THE RECORDS:
....
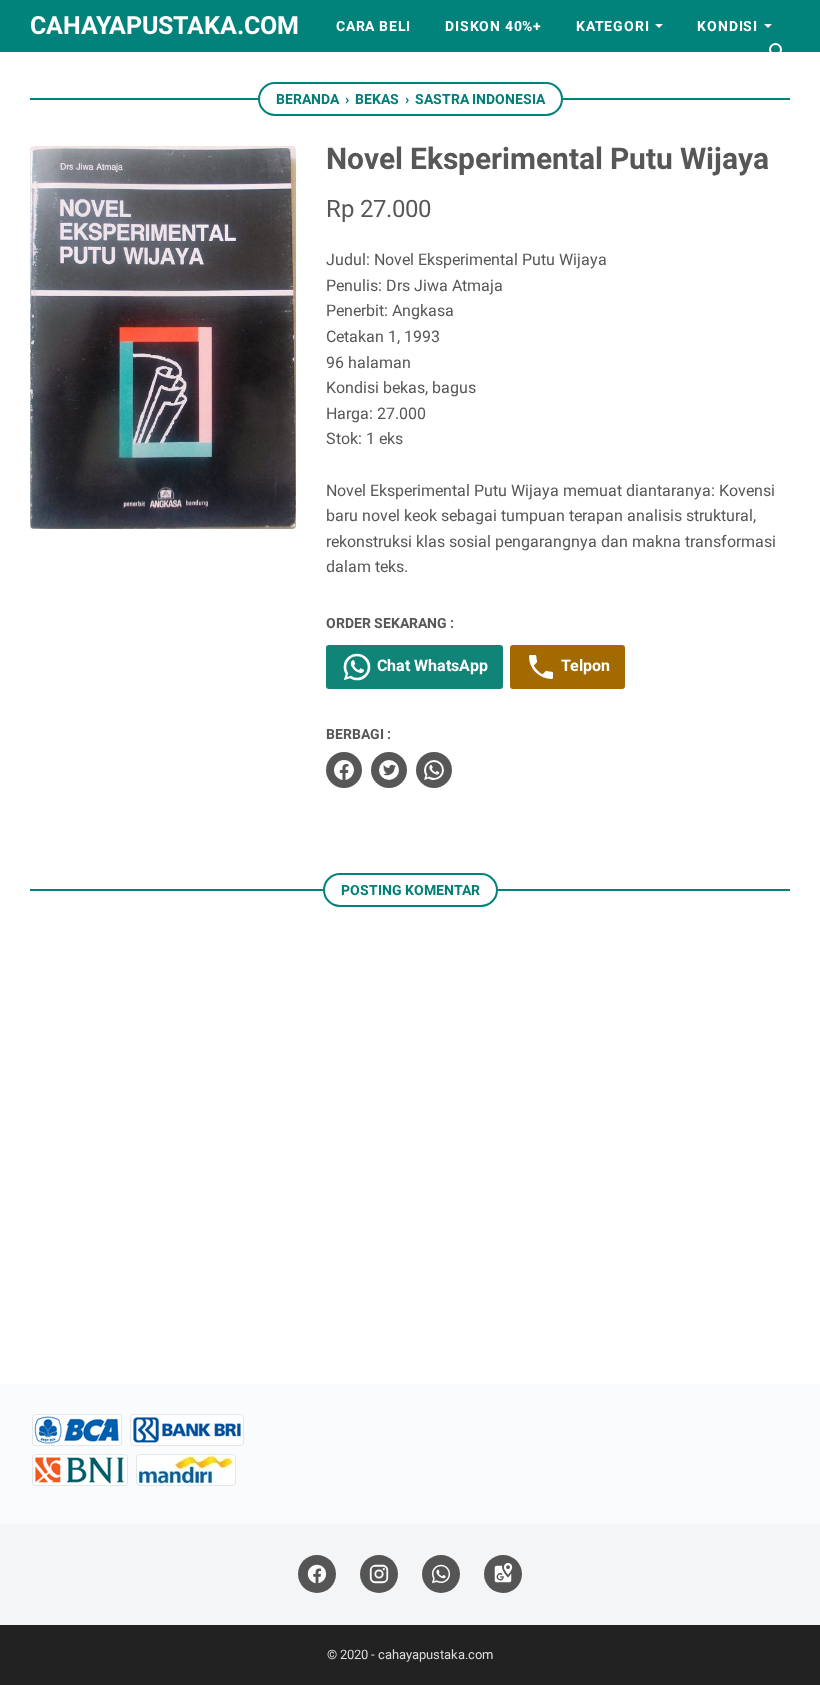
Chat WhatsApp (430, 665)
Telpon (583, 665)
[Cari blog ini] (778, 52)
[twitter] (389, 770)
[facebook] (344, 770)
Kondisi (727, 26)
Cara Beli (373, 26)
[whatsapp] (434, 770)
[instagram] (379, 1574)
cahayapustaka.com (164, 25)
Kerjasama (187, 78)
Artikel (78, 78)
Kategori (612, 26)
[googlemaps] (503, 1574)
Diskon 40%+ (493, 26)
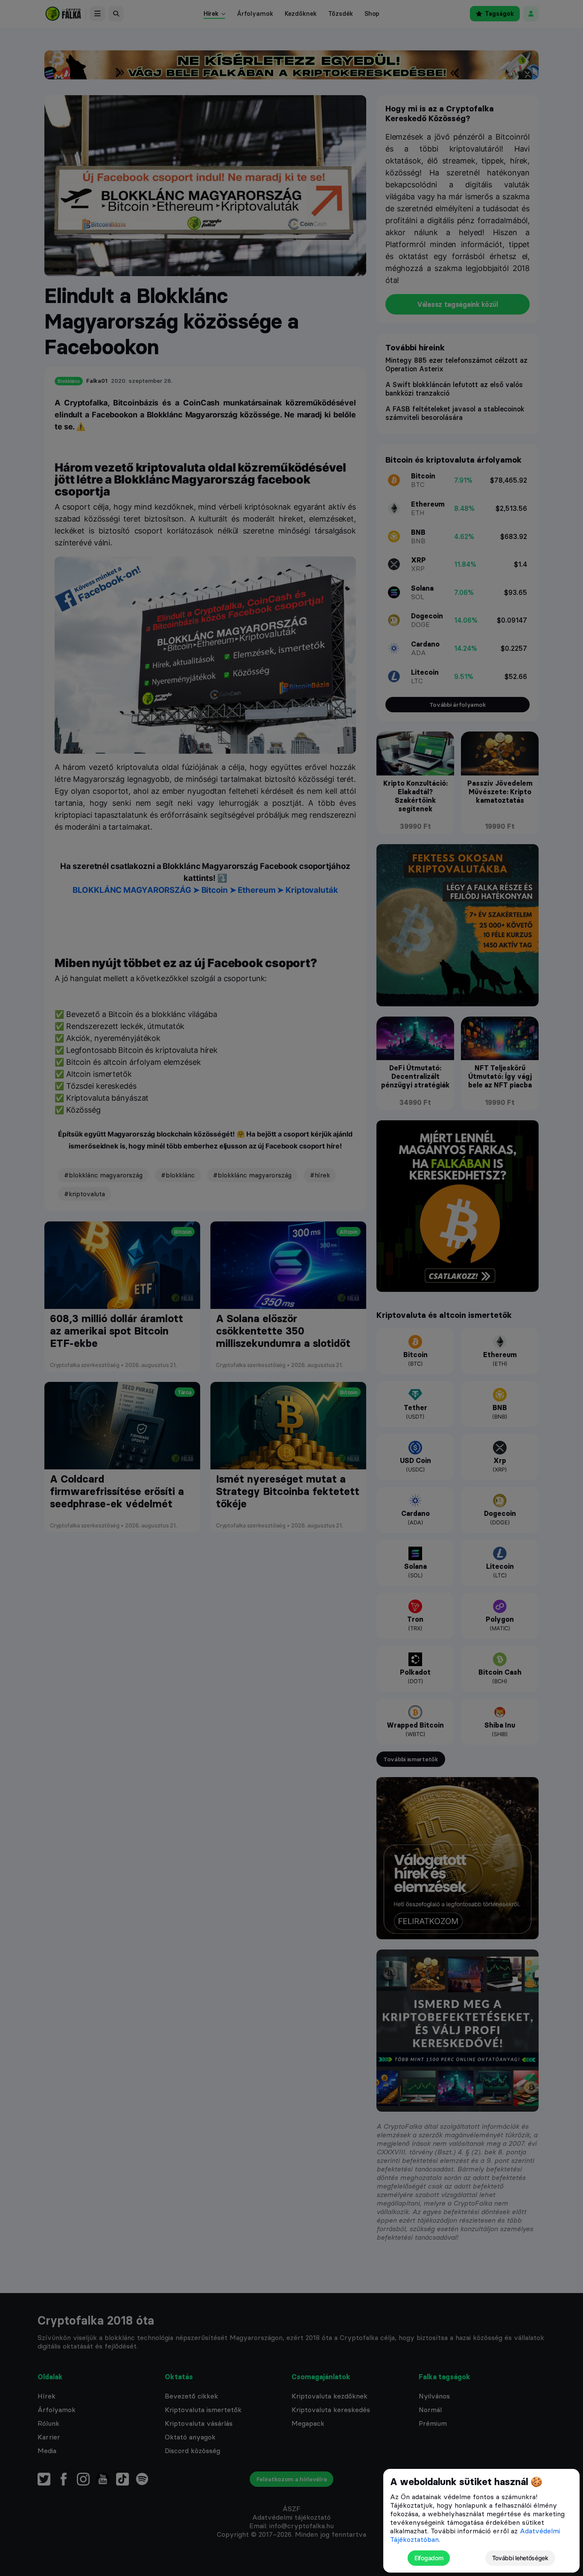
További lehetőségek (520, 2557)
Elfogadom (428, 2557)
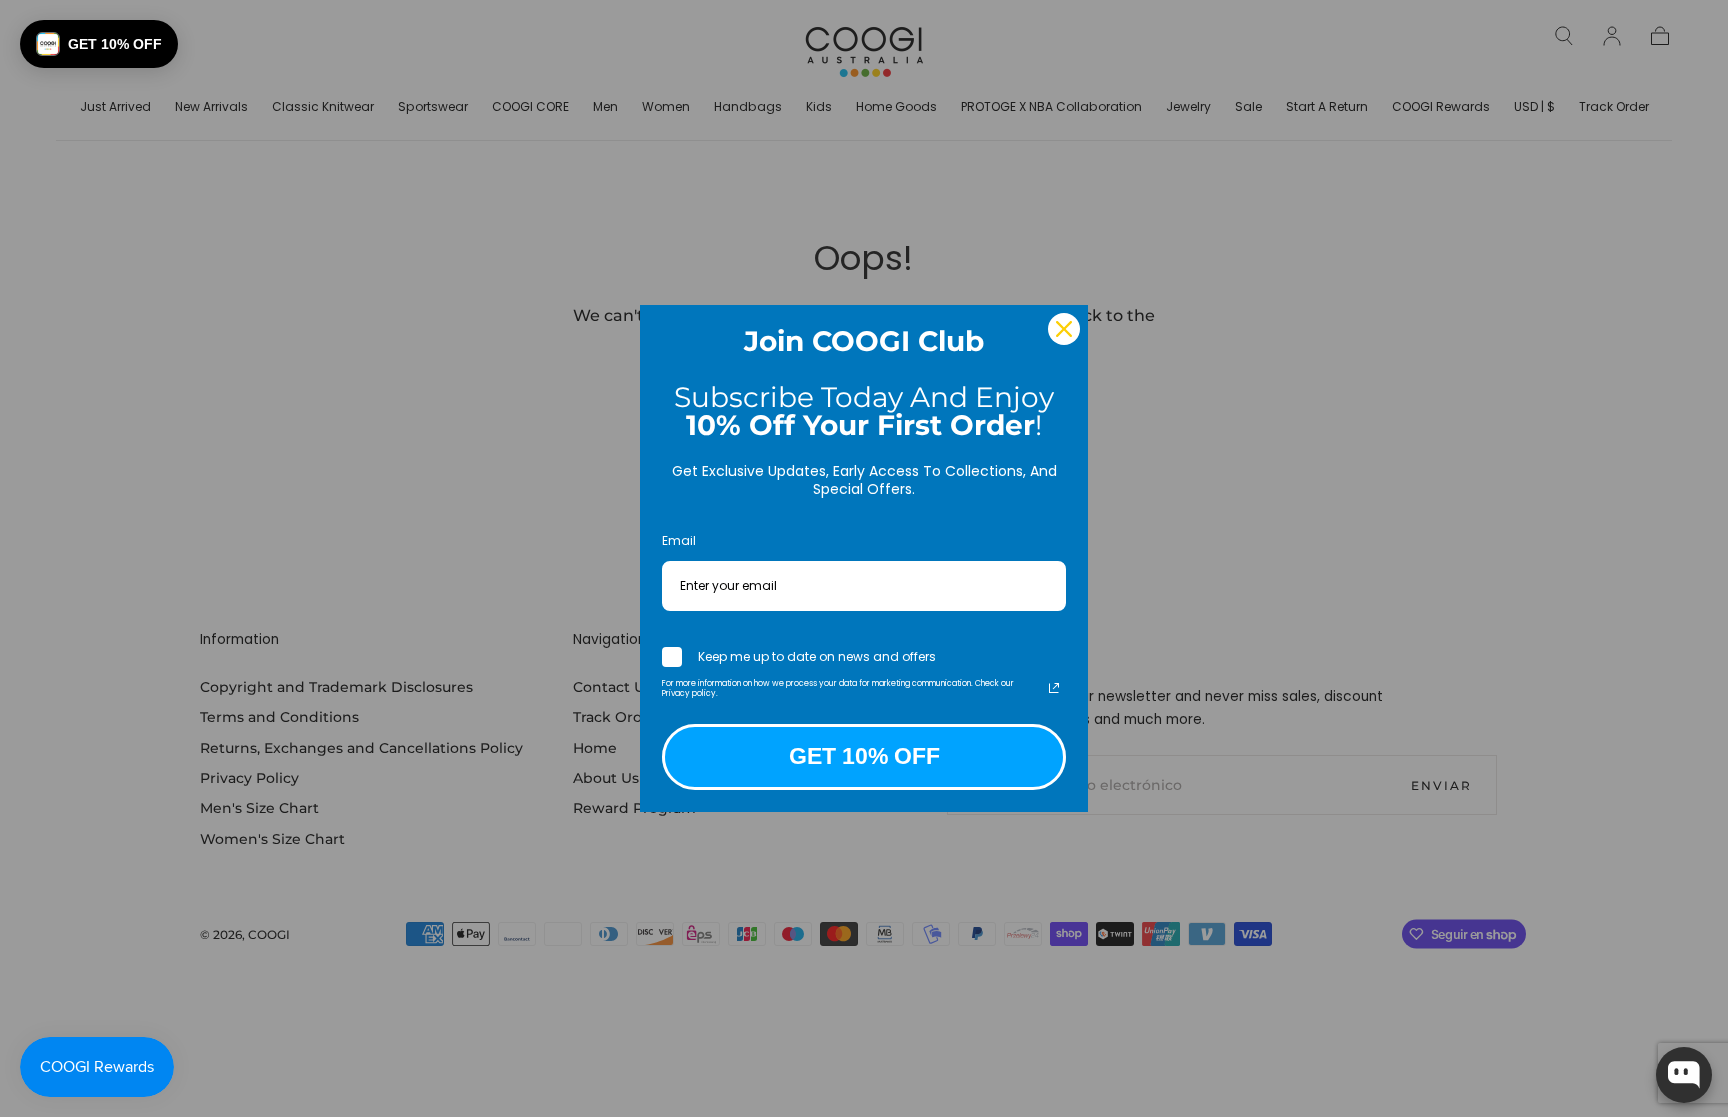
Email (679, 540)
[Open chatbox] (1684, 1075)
....
EXERCISE: The pictures should not be reproduced; quote all of the other material exactly.

RESPONSE BELOW:
Chat WhatsApp (430, 665)
Telpon (583, 665)
[Cari blog ini] (778, 52)
[twitter] (389, 770)
[facebook] (344, 770)
Kondisi (727, 26)
Cara Beli (373, 26)
[whatsapp] (434, 770)
[instagram] (379, 1574)
cahayapustaka.com (164, 25)
Kerjasama (187, 78)
Artikel (78, 78)
Kategori (612, 26)
[googlemaps] (503, 1574)
Diskon 40%+ (493, 26)
További lehetőségek (520, 2557)
Elfogadom (428, 2557)
Email (679, 540)
[Open chatbox] (1684, 1075)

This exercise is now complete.